EXERCISE PROMPT: Only the lines below between the ones containing "568x383 pixels. At" and "517x163 pixels.", inclusive, are to be reproduced, each exactly as it stands.

SUPPLIED RECORDS:
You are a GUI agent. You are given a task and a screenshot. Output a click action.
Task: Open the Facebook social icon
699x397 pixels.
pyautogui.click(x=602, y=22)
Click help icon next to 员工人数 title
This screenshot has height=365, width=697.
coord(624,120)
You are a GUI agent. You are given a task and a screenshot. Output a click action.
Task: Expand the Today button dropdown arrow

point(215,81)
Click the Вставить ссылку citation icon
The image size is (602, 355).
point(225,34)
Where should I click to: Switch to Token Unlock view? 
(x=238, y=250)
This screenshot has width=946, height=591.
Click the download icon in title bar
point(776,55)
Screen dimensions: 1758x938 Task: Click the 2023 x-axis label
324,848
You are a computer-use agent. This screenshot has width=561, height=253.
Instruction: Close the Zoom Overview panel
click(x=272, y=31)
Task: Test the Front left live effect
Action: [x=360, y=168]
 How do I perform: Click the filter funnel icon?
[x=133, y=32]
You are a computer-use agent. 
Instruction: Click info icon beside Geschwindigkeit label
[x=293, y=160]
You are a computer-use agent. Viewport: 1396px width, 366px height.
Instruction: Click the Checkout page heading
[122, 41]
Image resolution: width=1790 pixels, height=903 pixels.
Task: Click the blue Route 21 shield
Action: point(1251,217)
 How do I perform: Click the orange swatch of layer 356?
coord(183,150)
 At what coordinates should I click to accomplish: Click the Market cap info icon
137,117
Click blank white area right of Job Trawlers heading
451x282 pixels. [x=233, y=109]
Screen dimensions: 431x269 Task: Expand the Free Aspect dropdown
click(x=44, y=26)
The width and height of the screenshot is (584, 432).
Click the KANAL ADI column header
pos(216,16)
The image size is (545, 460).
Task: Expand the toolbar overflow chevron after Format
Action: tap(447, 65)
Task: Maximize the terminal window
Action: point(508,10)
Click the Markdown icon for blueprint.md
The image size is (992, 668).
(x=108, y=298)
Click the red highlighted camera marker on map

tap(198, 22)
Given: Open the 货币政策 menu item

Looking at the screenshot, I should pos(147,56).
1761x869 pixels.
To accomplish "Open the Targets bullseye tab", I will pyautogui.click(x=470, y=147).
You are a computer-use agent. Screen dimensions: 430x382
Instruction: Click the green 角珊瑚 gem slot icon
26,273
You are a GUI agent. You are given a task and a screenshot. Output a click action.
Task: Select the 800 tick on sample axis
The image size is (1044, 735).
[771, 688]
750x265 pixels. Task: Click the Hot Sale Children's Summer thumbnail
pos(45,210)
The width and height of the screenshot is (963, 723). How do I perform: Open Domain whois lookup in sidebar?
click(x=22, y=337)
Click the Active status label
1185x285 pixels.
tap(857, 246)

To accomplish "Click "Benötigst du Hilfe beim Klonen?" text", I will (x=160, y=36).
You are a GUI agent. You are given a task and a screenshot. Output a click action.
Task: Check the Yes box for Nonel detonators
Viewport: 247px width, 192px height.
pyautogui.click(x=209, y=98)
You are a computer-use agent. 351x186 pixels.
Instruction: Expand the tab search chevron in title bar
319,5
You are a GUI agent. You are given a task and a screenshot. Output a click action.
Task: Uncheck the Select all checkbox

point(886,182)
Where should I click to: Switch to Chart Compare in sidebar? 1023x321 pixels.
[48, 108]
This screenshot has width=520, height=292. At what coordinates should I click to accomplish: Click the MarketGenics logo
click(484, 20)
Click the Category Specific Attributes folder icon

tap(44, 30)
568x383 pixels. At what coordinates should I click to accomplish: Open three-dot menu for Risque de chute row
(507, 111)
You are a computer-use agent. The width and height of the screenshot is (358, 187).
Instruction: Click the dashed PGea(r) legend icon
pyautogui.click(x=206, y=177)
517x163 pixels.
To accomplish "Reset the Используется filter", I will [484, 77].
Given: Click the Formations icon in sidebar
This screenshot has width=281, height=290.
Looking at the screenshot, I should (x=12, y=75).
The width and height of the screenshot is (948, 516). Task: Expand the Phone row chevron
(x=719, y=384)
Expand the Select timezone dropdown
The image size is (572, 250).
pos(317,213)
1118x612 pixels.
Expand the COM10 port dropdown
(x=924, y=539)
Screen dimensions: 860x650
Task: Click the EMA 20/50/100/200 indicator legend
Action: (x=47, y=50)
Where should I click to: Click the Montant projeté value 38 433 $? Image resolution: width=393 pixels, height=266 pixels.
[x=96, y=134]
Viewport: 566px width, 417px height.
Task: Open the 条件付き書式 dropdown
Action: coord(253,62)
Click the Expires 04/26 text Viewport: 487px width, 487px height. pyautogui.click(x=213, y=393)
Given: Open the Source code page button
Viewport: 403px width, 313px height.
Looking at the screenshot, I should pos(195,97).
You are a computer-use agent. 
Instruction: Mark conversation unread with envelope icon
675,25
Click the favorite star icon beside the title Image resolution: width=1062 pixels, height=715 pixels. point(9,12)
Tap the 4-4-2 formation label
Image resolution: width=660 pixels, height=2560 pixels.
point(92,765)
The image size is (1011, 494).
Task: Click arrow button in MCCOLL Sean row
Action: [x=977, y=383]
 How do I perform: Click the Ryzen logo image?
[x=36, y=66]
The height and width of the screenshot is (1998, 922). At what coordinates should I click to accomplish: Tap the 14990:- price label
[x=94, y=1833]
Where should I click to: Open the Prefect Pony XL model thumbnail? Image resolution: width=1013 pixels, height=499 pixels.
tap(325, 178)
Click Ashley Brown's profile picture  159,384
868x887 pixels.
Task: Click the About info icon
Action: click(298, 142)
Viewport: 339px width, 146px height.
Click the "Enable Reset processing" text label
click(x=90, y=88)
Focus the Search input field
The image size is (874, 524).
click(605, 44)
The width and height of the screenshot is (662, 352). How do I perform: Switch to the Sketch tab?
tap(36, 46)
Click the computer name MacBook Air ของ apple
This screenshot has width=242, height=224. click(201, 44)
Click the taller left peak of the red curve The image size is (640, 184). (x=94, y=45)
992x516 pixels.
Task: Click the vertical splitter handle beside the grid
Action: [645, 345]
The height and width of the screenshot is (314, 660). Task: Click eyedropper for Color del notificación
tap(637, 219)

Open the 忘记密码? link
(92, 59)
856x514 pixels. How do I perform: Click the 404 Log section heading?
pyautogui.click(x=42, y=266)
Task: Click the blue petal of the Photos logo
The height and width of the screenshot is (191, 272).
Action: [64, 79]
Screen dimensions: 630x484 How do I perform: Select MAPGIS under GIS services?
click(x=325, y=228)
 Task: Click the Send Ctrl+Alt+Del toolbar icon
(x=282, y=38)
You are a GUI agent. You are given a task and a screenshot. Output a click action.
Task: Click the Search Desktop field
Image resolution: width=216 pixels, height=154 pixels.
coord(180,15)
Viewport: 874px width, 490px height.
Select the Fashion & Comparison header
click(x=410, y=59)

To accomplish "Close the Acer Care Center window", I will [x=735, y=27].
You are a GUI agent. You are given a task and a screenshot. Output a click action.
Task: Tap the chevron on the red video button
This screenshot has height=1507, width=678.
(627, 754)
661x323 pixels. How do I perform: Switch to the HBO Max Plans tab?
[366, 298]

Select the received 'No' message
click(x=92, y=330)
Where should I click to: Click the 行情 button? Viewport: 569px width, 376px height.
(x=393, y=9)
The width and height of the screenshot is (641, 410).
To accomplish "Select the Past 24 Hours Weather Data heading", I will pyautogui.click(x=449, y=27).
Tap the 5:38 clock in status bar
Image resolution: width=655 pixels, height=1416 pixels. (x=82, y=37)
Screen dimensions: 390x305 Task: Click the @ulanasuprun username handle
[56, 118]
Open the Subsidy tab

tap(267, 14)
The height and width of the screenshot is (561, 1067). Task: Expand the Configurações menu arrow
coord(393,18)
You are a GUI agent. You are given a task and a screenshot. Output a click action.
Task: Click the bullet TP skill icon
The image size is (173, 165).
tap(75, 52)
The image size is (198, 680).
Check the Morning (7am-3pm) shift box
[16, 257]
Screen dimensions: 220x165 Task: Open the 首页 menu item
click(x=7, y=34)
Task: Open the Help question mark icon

THE ANSWER:
568x383 pixels. At what coordinates should I click to accomplish: Open three-dot menu for Risque de chute row
(507, 111)
You are a computer-use agent. The width and height of the screenshot is (358, 187).
Instruction: Click the dashed PGea(r) legend icon
pyautogui.click(x=206, y=177)
517x163 pixels.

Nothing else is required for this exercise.